We have mentioned the Bala Lake Railway Society in these pages before but it is worth a reminder that this group of like-minded people are going from strength to strength, as witnessed by the latest edition of its periodical, Llanuwchllyn Express. The magazine looks at railway life from a different aspect and reading it will afford a rounded view of what happens and who makes it happen. Recent editions have included a new ‘Around the Railway’ section where what seems like a random selection of photographs actually gives the reader a really human insight into the working of the line as well as the volunteers and supporters who make it all happen. On top of producing a really interesting journal, they produce special compilation editions and hot off the press are calendars for 2022 which are selling fast. If not already a member, please look at the website as the membership fee is modest whereas the benefits are enormous.

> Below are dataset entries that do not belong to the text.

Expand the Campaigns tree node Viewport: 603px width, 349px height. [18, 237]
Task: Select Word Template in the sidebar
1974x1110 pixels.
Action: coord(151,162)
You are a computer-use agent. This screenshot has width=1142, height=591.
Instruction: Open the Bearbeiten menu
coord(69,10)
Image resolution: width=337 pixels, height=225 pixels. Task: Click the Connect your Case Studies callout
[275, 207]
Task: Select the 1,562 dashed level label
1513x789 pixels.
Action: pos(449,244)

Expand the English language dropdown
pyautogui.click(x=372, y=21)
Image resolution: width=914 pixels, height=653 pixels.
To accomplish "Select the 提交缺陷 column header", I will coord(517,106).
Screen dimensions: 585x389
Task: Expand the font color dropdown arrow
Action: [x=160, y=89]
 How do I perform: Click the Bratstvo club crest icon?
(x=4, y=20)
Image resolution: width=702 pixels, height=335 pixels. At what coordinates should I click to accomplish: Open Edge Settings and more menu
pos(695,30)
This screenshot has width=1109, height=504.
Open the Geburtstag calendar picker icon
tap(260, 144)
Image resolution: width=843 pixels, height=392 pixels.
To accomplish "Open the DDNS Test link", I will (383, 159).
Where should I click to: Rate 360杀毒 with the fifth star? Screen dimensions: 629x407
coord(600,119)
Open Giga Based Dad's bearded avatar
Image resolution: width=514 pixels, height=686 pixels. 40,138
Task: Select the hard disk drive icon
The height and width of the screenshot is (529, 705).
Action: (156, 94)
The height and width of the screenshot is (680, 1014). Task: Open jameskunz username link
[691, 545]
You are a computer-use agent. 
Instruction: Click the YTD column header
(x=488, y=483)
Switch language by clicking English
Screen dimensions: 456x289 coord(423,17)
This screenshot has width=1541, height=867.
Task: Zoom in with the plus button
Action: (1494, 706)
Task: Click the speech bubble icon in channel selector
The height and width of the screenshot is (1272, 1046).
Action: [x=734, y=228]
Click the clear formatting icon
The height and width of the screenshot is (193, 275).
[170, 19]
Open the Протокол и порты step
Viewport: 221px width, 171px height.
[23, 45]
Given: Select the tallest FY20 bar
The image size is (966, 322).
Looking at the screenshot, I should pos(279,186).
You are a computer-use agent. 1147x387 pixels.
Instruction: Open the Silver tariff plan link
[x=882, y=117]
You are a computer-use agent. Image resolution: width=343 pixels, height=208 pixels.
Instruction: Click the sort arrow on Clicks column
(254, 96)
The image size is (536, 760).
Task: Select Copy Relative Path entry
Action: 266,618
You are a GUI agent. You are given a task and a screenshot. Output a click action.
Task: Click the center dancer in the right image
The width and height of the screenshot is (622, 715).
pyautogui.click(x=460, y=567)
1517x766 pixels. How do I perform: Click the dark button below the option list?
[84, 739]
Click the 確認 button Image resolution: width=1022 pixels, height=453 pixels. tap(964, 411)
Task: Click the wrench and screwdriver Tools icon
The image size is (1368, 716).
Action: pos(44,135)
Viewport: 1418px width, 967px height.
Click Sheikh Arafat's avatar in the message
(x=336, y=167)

The Bala Lake Railway Society 2022 calendar is fresh off the printing press and available for purchase. It might barely be summer – but these things tend to fly off the shelf so best secure your copy now by clicking here
You can find out more about the Bala Lake Railway Society by clicking here
And finally…… we frequently feature the railway’s four-legged pair but for something completely different this time, history is to the fore and we mention the BLR Archive which is being prepared and will be launched later in the year.
Over the years, an immense number of photographs and pieces of information from way back have appeared, either by acquisition or donation, these showing not only what Llanuwchllyn was like in GWR days (before that personification of political duplicity Ernest Marples and his henchman Dr Beeching got busy) but also the historical side of the famous slate quarries where some of our locos spent their working lives. As well as containing material already held by the railway, members of the public will be encouraged to add their own historic material to help complete the record. This archive, when completed, will perfectly complement our award-winning Heritage Centre and considerably add to the history of the slate industry and this region of North Wales which we try so hard to preserve and enhance. There is history everywhere and with the archive, we will be able to make a really worthwhile further contribution. Watch this space.